-- Begin --
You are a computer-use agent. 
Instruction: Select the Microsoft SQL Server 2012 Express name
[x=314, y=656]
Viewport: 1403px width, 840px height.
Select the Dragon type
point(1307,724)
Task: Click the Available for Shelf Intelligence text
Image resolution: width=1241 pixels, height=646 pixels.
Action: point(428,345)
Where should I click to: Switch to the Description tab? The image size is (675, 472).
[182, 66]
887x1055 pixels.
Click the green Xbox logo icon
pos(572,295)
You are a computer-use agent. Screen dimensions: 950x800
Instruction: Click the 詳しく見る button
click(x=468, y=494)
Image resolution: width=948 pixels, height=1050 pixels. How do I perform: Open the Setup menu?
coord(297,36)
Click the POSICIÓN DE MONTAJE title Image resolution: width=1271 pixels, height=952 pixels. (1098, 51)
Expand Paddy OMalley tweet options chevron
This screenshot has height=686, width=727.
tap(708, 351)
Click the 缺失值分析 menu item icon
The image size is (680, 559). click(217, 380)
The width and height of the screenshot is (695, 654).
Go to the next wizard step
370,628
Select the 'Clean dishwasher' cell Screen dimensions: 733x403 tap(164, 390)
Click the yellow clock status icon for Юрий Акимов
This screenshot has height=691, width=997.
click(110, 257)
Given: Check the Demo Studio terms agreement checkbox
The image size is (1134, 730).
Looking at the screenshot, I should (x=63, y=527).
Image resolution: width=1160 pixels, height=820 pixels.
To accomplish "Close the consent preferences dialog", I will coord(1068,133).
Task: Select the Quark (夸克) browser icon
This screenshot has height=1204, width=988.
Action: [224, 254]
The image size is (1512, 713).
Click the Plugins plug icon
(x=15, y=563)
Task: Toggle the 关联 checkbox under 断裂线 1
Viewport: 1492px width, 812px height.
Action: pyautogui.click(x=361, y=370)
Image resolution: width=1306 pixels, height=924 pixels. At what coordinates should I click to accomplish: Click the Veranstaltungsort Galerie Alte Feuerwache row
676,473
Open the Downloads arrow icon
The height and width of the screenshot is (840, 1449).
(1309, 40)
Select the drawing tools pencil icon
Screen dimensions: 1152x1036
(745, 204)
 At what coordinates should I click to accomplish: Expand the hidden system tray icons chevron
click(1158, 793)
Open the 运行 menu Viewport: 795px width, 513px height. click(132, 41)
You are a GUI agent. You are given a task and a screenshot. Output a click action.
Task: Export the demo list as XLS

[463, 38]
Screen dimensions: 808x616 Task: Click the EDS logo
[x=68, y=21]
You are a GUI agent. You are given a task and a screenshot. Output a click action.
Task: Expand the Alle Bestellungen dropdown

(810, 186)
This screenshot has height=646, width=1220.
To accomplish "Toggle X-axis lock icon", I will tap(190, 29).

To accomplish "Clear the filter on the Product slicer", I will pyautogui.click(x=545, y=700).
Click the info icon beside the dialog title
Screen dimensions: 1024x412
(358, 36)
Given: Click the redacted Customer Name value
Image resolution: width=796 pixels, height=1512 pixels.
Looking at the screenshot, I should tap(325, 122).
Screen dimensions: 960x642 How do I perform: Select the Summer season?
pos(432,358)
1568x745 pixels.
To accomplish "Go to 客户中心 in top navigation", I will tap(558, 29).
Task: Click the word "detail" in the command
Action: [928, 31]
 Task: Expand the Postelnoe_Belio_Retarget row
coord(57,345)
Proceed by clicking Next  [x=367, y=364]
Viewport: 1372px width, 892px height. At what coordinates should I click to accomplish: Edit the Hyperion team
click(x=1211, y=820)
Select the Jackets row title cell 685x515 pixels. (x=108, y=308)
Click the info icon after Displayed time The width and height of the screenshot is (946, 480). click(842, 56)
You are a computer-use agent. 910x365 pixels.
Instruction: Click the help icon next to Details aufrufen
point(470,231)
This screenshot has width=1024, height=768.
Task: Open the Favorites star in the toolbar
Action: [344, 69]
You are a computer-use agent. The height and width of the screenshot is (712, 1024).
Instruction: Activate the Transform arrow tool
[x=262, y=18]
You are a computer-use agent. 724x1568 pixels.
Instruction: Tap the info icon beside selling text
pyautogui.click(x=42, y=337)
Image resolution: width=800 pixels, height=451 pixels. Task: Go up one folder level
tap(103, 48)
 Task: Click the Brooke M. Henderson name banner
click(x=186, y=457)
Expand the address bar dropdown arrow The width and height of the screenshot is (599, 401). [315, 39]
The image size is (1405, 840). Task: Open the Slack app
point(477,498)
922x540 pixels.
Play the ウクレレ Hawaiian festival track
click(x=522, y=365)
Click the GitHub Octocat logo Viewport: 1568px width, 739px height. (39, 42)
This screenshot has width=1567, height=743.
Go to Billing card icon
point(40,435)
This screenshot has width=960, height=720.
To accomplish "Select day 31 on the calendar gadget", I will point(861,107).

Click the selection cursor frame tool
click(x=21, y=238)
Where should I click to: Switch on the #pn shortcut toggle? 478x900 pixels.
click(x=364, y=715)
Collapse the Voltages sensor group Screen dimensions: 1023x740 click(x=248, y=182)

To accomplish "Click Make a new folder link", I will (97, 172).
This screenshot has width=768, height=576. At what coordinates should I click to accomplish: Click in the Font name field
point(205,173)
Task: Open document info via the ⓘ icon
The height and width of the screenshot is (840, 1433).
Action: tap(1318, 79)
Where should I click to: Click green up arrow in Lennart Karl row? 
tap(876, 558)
-- End --
Arrange every line of the records above as a JSON list of strings, with one string per line and blank lines omitted.

SOLUTION TO THIS EXERCISE.
[
  "You are a computer-use agent. ",
  "Instruction: Select the Microsoft SQL Server 2012 Express name",
  "[x=314, y=656]",
  "Viewport: 1403px width, 840px height.",
  "Select the Dragon type",
  "point(1307,724)",
  "Task: Click the Available for Shelf Intelligence text",
  "Image resolution: width=1241 pixels, height=646 pixels.",
  "Action: point(428,345)",
  "Where should I click to: Switch to the Description tab? The image size is (675, 472).",
  "[182, 66]",
  "887x1055 pixels.",
  "Click the green Xbox logo icon",
  "pos(572,295)",
  "You are a computer-use agent. Screen dimensions: 950x800",
  "Instruction: Click the 詳しく見る button",
  "click(x=468, y=494)",
  "Image resolution: width=948 pixels, height=1050 pixels. How do I perform: Open the Setup menu?",
  "coord(297,36)",
  "Click the POSICIÓN DE MONTAJE title Image resolution: width=1271 pixels, height=952 pixels. (1098, 51)",
  "Expand Paddy OMalley tweet options chevron",
  "This screenshot has height=686, width=727.",
  "tap(708, 351)",
  "Click the 缺失值分析 menu item icon",
  "The image size is (680, 559). click(217, 380)",
  "The width and height of the screenshot is (695, 654).",
  "Go to the next wizard step",
  "370,628",
  "Select the 'Clean dishwasher' cell Screen dimensions: 733x403 tap(164, 390)",
  "Click the yellow clock status icon for Юрий Акимов",
  "This screenshot has height=691, width=997.",
  "click(110, 257)",
  "Given: Check the Demo Studio terms agreement checkbox",
  "The image size is (1134, 730).",
  "Looking at the screenshot, I should (x=63, y=527).",
  "Image resolution: width=1160 pixels, height=820 pixels.",
  "To accomplish \"Close the consent preferences dialog\", I will coord(1068,133).",
  "Task: Select the Quark (夸克) browser icon",
  "This screenshot has height=1204, width=988.",
  "Action: [224, 254]",
  "The image size is (1512, 713).",
  "Click the Plugins plug icon",
  "(x=15, y=563)",
  "Task: Toggle the 关联 checkbox under 断裂线 1",
  "Viewport: 1492px width, 812px height.",
  "Action: pyautogui.click(x=361, y=370)",
  "Image resolution: width=1306 pixels, height=924 pixels. At what coordinates should I click to accomplish: Click the Veranstaltungsort Galerie Alte Feuerwache row",
  "676,473",
  "Open the Downloads arrow icon",
  "The height and width of the screenshot is (840, 1449).",
  "(1309, 40)",
  "Select the drawing tools pencil icon",
  "Screen dimensions: 1152x1036",
  "(745, 204)",
  " At what coordinates should I click to accomplish: Expand the hidden system tray icons chevron",
  "click(1158, 793)",
  "Open the 运行 menu Viewport: 795px width, 513px height. click(132, 41)",
  "You are a GUI agent. You are given a task and a screenshot. Output a click action.",
  "Task: Export the demo list as XLS",
  "[463, 38]",
  "Screen dimensions: 808x616 Task: Click the EDS logo",
  "[x=68, y=21]",
  "You are a GUI agent. You are given a task and a screenshot. Output a click action.",
  "Task: Expand the Alle Bestellungen dropdown",
  "(810, 186)",
  "This screenshot has height=646, width=1220.",
  "To accomplish \"Toggle X-axis lock icon\", I will tap(190, 29).",
  "To accomplish \"Clear the filter on the Product slicer\", I will pyautogui.click(x=545, y=700).",
  "Click the info icon beside the dialog title",
  "Screen dimensions: 1024x412",
  "(358, 36)",
  "Given: Click the redacted Customer Name value",
  "Image resolution: width=796 pixels, height=1512 pixels.",
  "Looking at the screenshot, I should tap(325, 122).",
  "Screen dimensions: 960x642 How do I perform: Select the Summer season?",
  "pos(432,358)",
  "1568x745 pixels.",
  "To accomplish \"Go to 客户中心 in top navigation\", I will tap(558, 29).",
  "Task: Click the word \"detail\" in the command",
  "Action: [928, 31]",
  " Task: Expand the Postelnoe_Belio_Retarget row",
  "coord(57,345)",
  "Proceed by clicking Next  [x=367, y=364]",
  "Viewport: 1372px width, 892px height. At what coordinates should I click to accomplish: Edit the Hyperion team",
  "click(x=1211, y=820)",
  "Select the Jackets row title cell 685x515 pixels. (x=108, y=308)",
  "Click the info icon after Displayed time The width and height of the screenshot is (946, 480). click(842, 56)",
  "You are a computer-use agent. 910x365 pixels.",
  "Instruction: Click the help icon next to Details aufrufen",
  "point(470,231)",
  "This screenshot has width=1024, height=768.",
  "Task: Open the Favorites star in the toolbar",
  "Action: [344, 69]",
  "You are a computer-use agent. The height and width of the screenshot is (712, 1024).",
  "Instruction: Activate the Transform arrow tool",
  "[x=262, y=18]",
  "You are a computer-use agent. 724x1568 pixels.",
  "Instruction: Tap the info icon beside selling text",
  "pyautogui.click(x=42, y=337)",
  "Image resolution: width=800 pixels, height=451 pixels. Task: Go up one folder level",
  "tap(103, 48)",
  " Task: Click the Brooke M. Henderson name banner",
  "click(x=186, y=457)",
  "Expand the address bar dropdown arrow The width and height of the screenshot is (599, 401). [315, 39]",
  "The image size is (1405, 840). Task: Open the Slack app",
  "point(477,498)",
  "922x540 pixels.",
  "Play the ウクレレ Hawaiian festival track",
  "click(x=522, y=365)",
  "Click the GitHub Octocat logo Viewport: 1568px width, 739px height. (39, 42)",
  "This screenshot has width=1567, height=743.",
  "Go to Billing card icon",
  "point(40,435)",
  "This screenshot has width=960, height=720.",
  "To accomplish \"Select day 31 on the calendar gadget\", I will point(861,107).",
  "Click the selection cursor frame tool",
  "click(x=21, y=238)",
  "Where should I click to: Switch on the #pn shortcut toggle? 478x900 pixels.",
  "click(x=364, y=715)",
  "Collapse the Voltages sensor group Screen dimensions: 1023x740 click(x=248, y=182)",
  "To accomplish \"Click Make a new folder link\", I will (97, 172).",
  "This screenshot has width=768, height=576. At what coordinates should I click to accomplish: Click in the Font name field",
  "point(205,173)",
  "Task: Open document info via the ⓘ icon",
  "The height and width of the screenshot is (840, 1433).",
  "Action: tap(1318, 79)",
  "Where should I click to: Click green up arrow in Lennart Karl row? ",
  "tap(876, 558)"
]